We were in the town of Besancon at the Battalion command post. It was a farmhouse surrounded by a four foot stone wall. Above the wall was stretched chicken wire to give us some added protection. I was on watch in the middle of the night with three others when the Germans pierced our outer defenses and began attacking the command post with machine guns and 20mm antiaircraft weapons. The gunfire illuminated the scene, silhouetting the attacking enemy less than 100 feet away. All of us were only armed with 45s but did our best at holding off the enemy. We could hear the twang of grenades hitting the chicken wire and bouncing off.

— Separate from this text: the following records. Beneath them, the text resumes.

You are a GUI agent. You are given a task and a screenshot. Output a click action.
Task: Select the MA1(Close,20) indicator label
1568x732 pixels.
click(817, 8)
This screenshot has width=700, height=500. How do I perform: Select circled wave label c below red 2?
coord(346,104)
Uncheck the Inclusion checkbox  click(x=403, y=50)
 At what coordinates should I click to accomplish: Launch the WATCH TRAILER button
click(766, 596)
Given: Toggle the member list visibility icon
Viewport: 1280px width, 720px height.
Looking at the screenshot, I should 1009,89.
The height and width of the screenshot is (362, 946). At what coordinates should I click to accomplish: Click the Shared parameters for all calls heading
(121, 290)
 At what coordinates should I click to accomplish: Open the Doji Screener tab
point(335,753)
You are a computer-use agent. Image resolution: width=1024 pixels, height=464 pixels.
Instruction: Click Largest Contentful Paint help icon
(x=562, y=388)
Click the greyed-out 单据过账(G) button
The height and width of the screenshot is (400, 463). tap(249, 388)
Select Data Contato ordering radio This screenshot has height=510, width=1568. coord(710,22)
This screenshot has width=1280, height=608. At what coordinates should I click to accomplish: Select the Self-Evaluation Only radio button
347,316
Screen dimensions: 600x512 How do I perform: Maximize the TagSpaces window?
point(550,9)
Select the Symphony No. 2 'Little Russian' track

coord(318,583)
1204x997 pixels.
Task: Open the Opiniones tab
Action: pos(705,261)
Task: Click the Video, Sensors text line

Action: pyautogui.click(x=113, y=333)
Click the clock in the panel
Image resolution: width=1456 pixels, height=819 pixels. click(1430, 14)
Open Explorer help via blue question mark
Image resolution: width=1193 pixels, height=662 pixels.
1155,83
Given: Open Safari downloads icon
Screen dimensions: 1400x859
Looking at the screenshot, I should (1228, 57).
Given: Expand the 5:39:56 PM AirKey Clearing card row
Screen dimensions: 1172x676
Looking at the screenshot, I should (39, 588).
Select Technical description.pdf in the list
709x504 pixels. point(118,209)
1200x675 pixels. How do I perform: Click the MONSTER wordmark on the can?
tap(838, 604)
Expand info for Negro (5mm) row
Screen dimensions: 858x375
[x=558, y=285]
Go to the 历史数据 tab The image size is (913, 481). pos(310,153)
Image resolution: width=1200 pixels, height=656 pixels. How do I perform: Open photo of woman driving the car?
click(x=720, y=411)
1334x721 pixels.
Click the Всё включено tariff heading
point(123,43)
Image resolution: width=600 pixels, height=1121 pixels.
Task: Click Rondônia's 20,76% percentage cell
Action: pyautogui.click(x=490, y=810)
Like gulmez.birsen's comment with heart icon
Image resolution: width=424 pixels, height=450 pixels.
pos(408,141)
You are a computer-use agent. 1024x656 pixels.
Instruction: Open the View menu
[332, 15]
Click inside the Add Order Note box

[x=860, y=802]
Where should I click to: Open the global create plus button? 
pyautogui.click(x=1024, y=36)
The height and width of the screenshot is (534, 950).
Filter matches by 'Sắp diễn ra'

All of a sudden one of the grenades cleared the wire. The decision had to be made quickly. Throwing it back was not an option as it would probably blow up in my hand and take us all out so I did what seemed to be the only clear option. Using my blanket somewhat as a shield, I pushed the grenade up against the wall and smothered it.
When I awoke, I was alone. I knew that I was badly hurt but only felt pain in my foot. I got up and staggered to the command post and found Lt Johnson unhooking the last of the communications. I told him that I was hurt and needed his help. With my arm over his shoulder, we headed off towards the road. A grenade exploded somewhere behind us knocking us down. Knowing the Germans were there right behind us spurred us on and we met up with a jeep on the road. I was placed on the hood of the jeep as it took us to safety. I sustained injuries up my right side from my instep to my arm and right temple. I was sent to Naples where I was operated on and returned to the states to Camp Carson Convalescent Hospital in Colorado.
Besides the campaign and Purple Hearts, I was awarded the Croix de guerre, 2 Silver Stars and the Medal of Honor. And so ended my military career.
After the war, I attended vocational school in Eugene and worked in Central Oregon for a couple of motor companies. I attended Oregon State during the summer months while working in Bend and Eugene.
I met my wife, Bea, at church in early 1951 and we were married in August of that year. This August, we will have been happily married for 62 years.
Bea, and I moved to Bend in 1958 where I got a job at COCC. I helped start the automotive program there and at Bend High along with Bob Johnson, setting up equipment and writing courses. I then went to Lane CC where I taught their Automotive program for 20 years.
My faith has always been a huge part of my life, keeping me involved in church often serving as elder in some.
We eventually moved to Bend where we have been living for the last 16 yrs.
There are two reasons that I do what I do. Firstly but not foremost, The Medal of Honor carries the weight of the true heroes….the ones we left behind. The ones that gave their lives so that we can be free. So, I want to honor their memory.
And then to my God, who allowed me to live to tell the story. He has a story of his own and I want to honor his sacrifice for us. For by his Grace, I am here today and I want to live for him.
I am Technician Fifth Grade Robert Maxwell. And proud to be a member of the Bend Band of Brothers.